§ EXERCISE REQUIREMENTS
Return the records as they stand. No picture is to be included.

§ DATA FOR THIS EXERCISE
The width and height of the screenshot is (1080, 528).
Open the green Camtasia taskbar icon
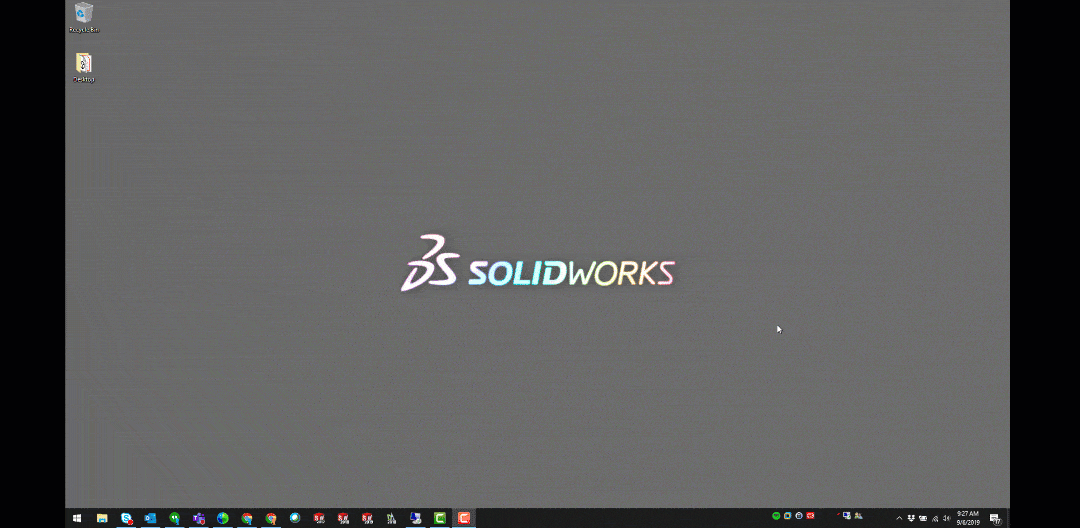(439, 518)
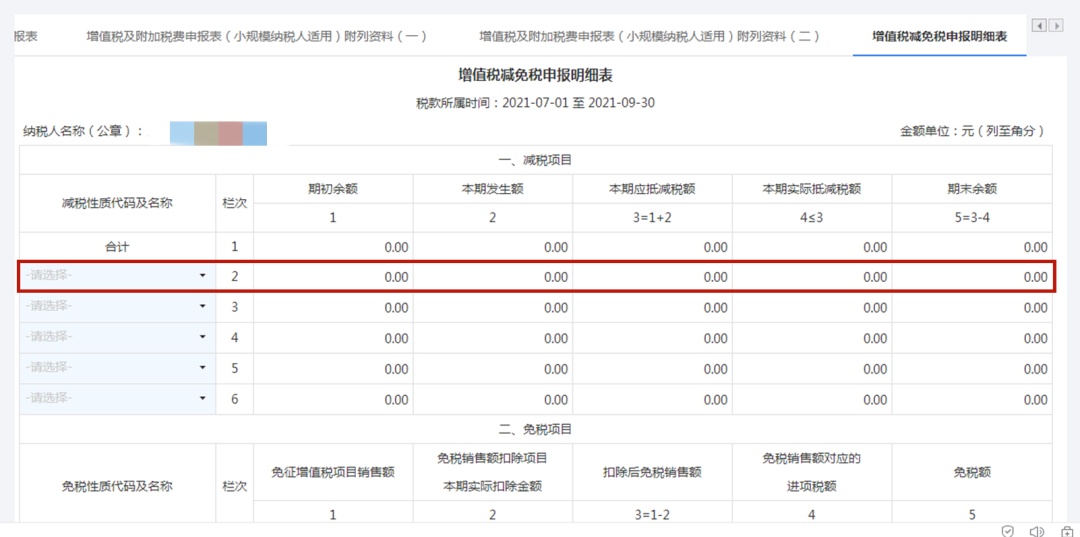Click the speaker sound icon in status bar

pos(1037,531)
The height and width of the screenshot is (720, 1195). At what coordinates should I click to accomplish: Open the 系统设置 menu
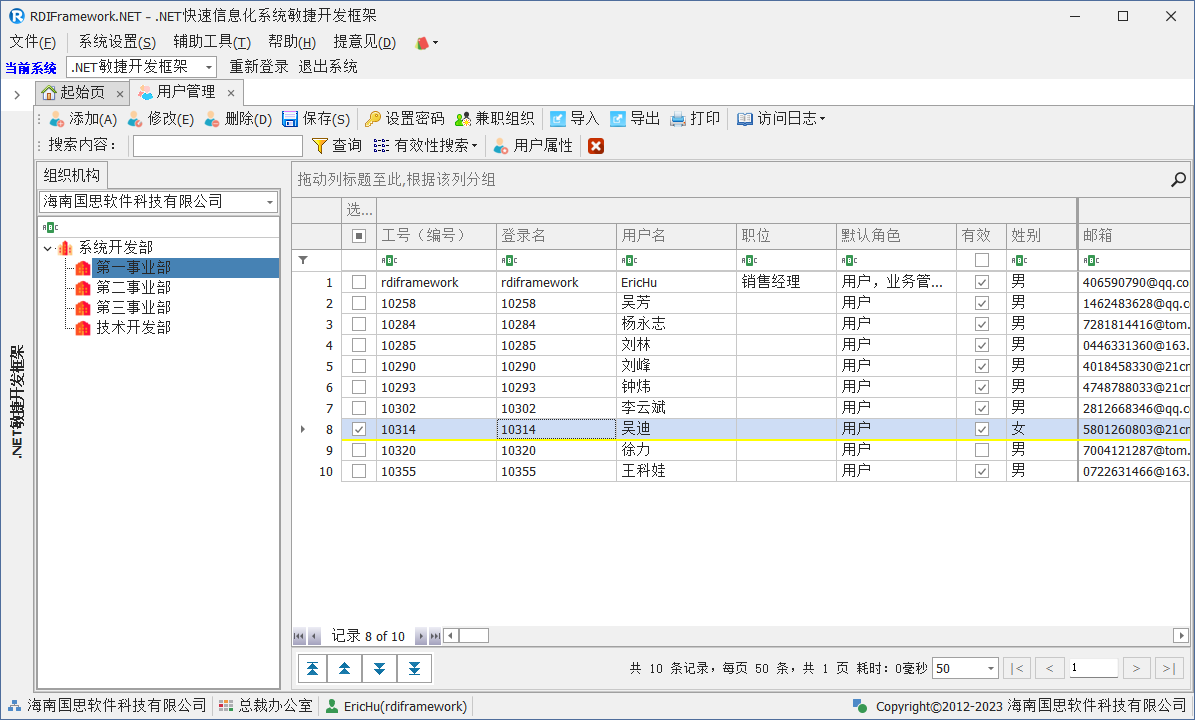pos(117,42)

§ TASK OUTPUT
The width and height of the screenshot is (1080, 528).
Open the green Camtasia taskbar icon
(439, 518)
Click the speaker sound icon in status bar

pos(1037,531)
The height and width of the screenshot is (720, 1195). At what coordinates should I click to accomplish: Open the 系统设置 menu
pos(117,42)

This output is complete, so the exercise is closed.